EnterpriseOps-Gym:面向企业级场景的状态感知智能体规划与工具使用的环境构建与评估体系
EnterpriseOps-Gym: Environments and Evaluations for Stateful Agentic Planning and Tool Use in Enterprise Settings
March 13, 2026
作者: Shiva Krishna Reddy Malay, Shravan Nayak, Jishnu Sethumadhavan Nair, Sagar Davasam, Aman Tiwari, Sathwik Tejaswi Madhusudhan, Sridhar Krishna Nemala, Srinivas Sunkara, Sai Rajeswar
cs.AI
摘要
大型语言模型正从被动信息提供者转变为面向复杂工作流的主动智能体。然而,其在企业环境中作为可靠AI工作者的部署进程,因现有基准测试无法捕捉专业环境的复杂性而受阻——特别是面对持续状态变化和严格访问协议时所需的长期规划能力。本研究推出EnterpriseOps-Gym基准测试,专为评估真实企业环境中的智能体规划能力而设计。该测试平台采用容器化沙箱架构,包含164张数据库表和512个功能工具,以模拟真实场景中的检索摩擦。在此环境中,智能体需完成涵盖客户服务、人力资源、信息技术等八大关键业务领域的1,150项专家级任务评估。我们对14款前沿模型的测试揭示了当前技术的显著局限:表现最佳的Claude Opus 4.5模型成功率仅为37.4%。进一步分析表明,提供人工预设方案可使性能提升14-35个百分点,这凸显战略推理能力是主要瓶颈。此外,智能体对不可行任务的拒绝能力普遍不足(最佳模型仅达53.9%),易导致意外且可能有害的副作用。我们的研究证实当前智能体尚未具备自主部署至企业环境的能力。总体而言,EnterpriseOps-Gym为提升专业工作流中智能体规划的鲁棒性提供了具体测试平台。
English
Large language models are shifting from passive information providers to active agents intended for complex workflows. However, their deployment as reliable AI workers in enterprise is stalled by benchmarks that fail to capture the intricacies of professional environments, specifically, the need for long-horizon planning amidst persistent state changes and strict access protocols. In this work, we introduce EnterpriseOps-Gym, a benchmark designed to evaluate agentic planning in realistic enterprise settings.
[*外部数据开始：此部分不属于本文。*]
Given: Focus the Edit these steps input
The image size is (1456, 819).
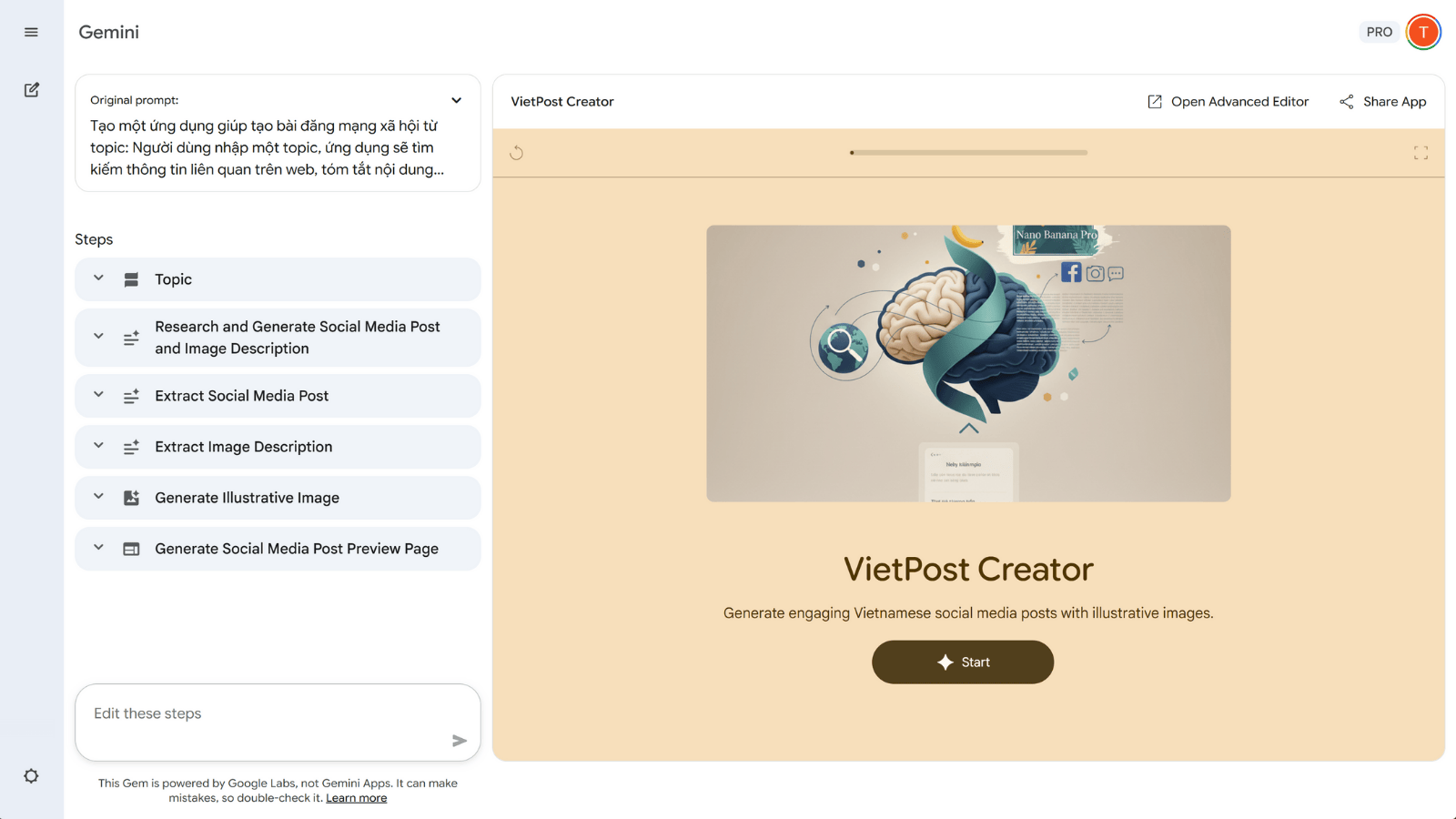Looking at the screenshot, I should [264, 713].
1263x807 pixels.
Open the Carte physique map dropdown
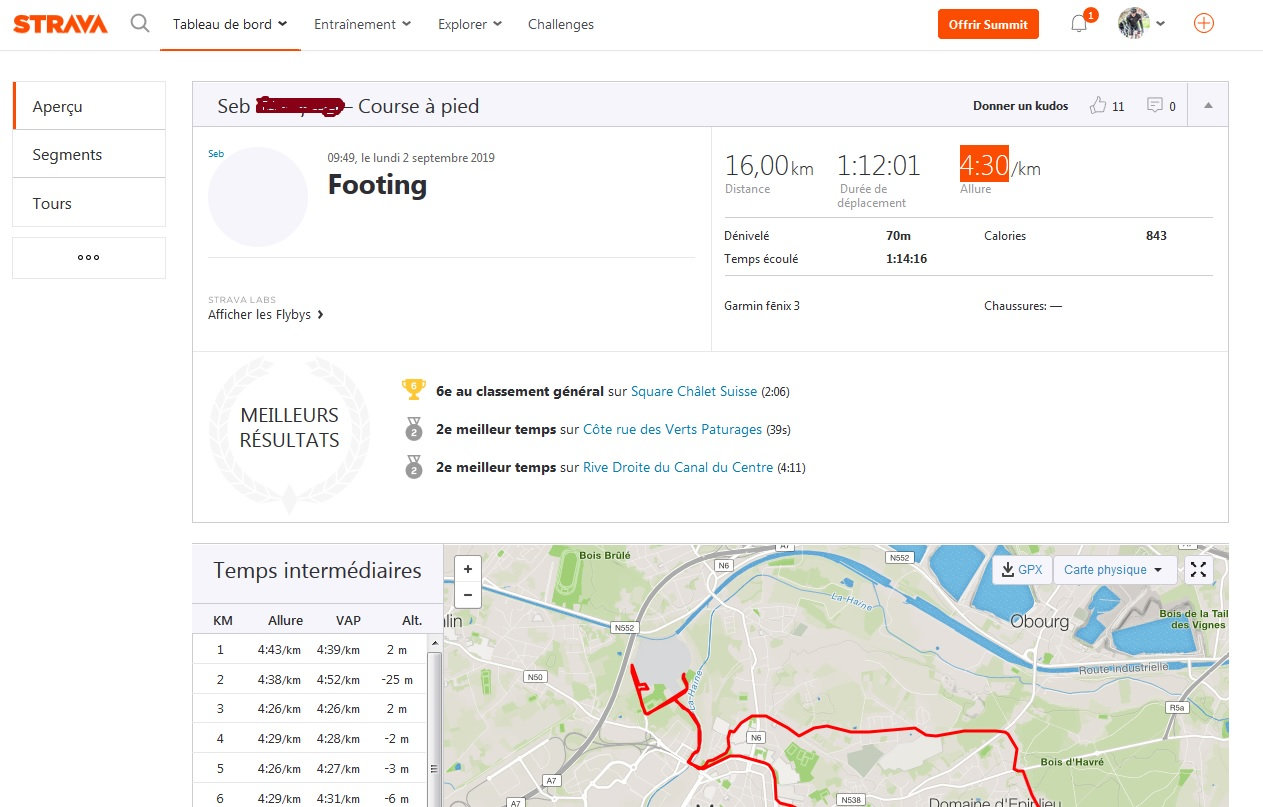(1114, 570)
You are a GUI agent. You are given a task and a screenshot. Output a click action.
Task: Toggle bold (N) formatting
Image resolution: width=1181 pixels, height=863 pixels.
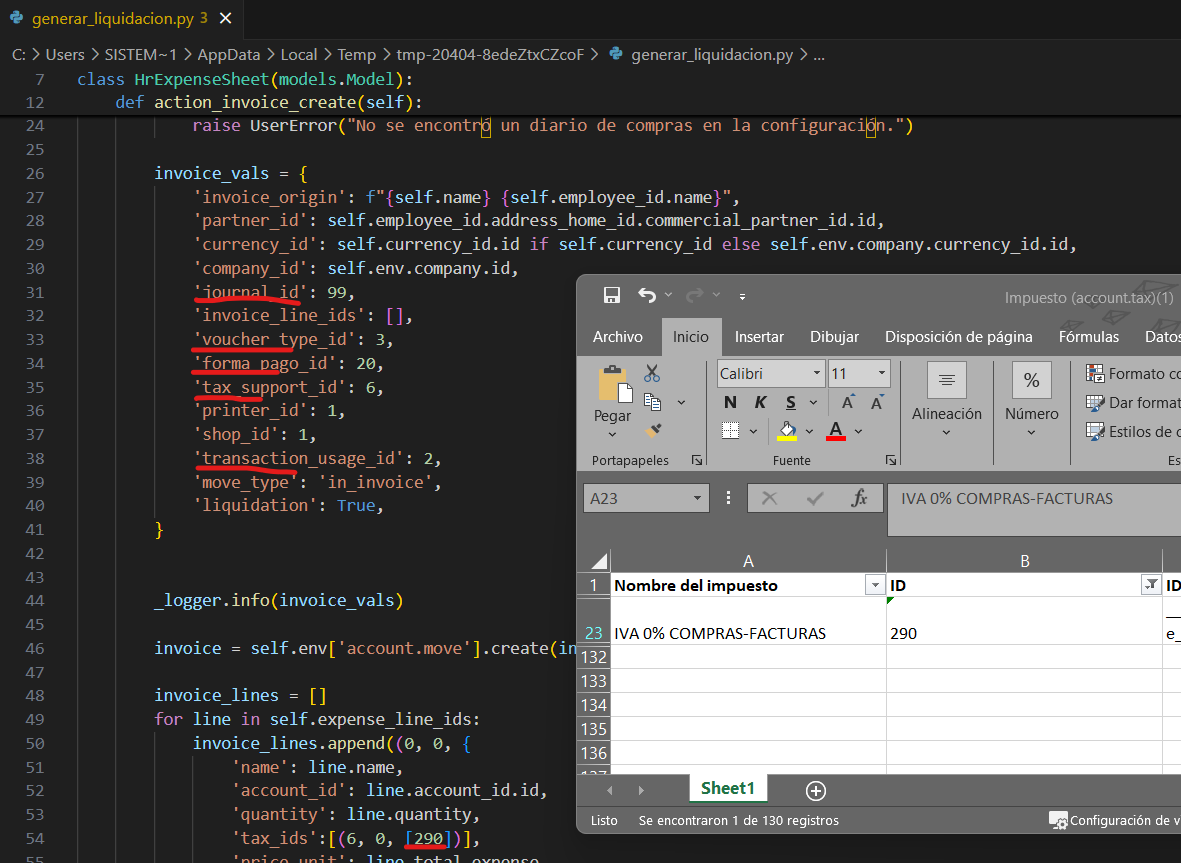pos(730,402)
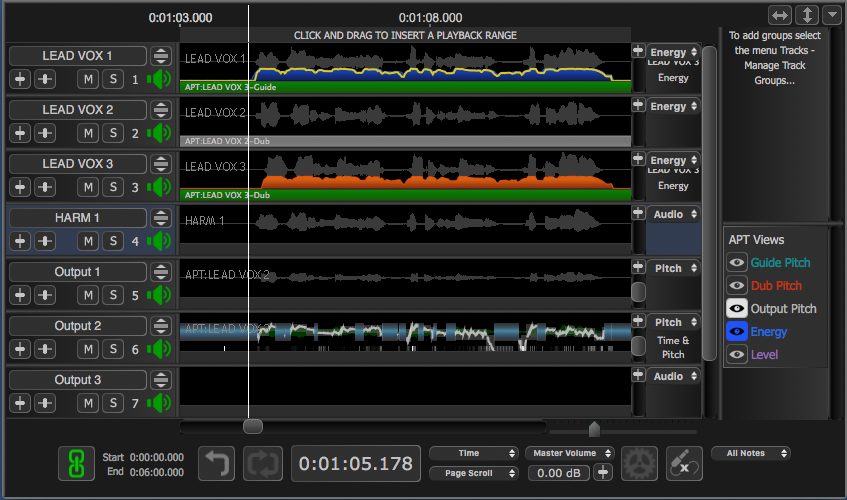Hide the Energy view in APT Views
The width and height of the screenshot is (847, 500).
738,332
Specifically, EnterpriseOps-Gym features a containerized sandbox with 164 database tables and 512 functional tools to mimic real-world search friction. Within this environment, agents are evaluated on 1,150 expert-curated tasks across eight mission-critical verticals (including Customer Service, HR, and IT). Our evaluation of 14 frontier models reveals critical limitations in state-of-the-art models: the top-performing Claude Opus 4.5 achieves only 37.4% success. Further analysis shows that providing oracle human plans improves performance by 14-35 percentage points, pinpointing strategic reasoning as the primary bottleneck. Additionally, agents frequently fail to refuse infeasible tasks (best model achieves 53.9%), leading to unintended and potentially harmful side effects. Our findings underscore that current agents are not yet ready for autonomous enterprise deployment. More broadly, EnterpriseOps-Gym provides a concrete testbed to advance the robustness of agentic planning in professional workflows.